En 1993, Stephen Lawrence, un adolescent noir britannique, est tué par un groupe de Blancs alors qu’il attendait le bus. Les faiblesses de la première enquête débouchent sur une enquête publique, l’enquête MacPherson, qui rend ses conclusions en 1999. Parmi celles-ci, la conclusion que la police est «institutionnellement raciste ». Le meurtre de ce jeune adolescent est de toute évidence motivé par la haine raciale, et il ne s’agit pas ici de remettre en cause les dysfonctionnements de l’enquête ni leur dimension raciste. En revanche, l’enquête MacPherson a ceci d’intéressant qu’elle définit comme raciste «tout incident perçu comme raciste par la victime ou par une tierce personne, quelle qu’elle soit». Une définition que l’on retrouve d’ailleurs dans le Manuel pour la pratique de l’éducation aux droits de l’homme avec les jeunes, sur le site du Conseil de l’Europe !
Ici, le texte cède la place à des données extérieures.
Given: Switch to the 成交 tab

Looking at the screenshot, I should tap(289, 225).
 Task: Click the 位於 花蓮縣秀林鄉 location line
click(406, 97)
La subjectivité fait ainsi loi. Et on l’a vu, cela se manifeste jusque dans le vocabulaire: on est «assigné fille (ou garçon) à la naissance», « racisé » ou « mégenré ». Des formulations dont la charge accusatoire est évidente: c’est l’autre qui est responsable, voire coupable d’assigner à son interlocuteur —réel ou imaginaire— un sexe, une «race» ou un «genre» qui n’est pas le sien. Bret Weinstein en témoigne ainsi : le simple fait de demander où, quand, de quelle manière se manifestait la suprématie blanche à Evergreen —université éminemment progressiste— était raciste, car demander à des victimes de racisme de prouver qu’elles le sont est évidemment un acte d’une insupportable violence.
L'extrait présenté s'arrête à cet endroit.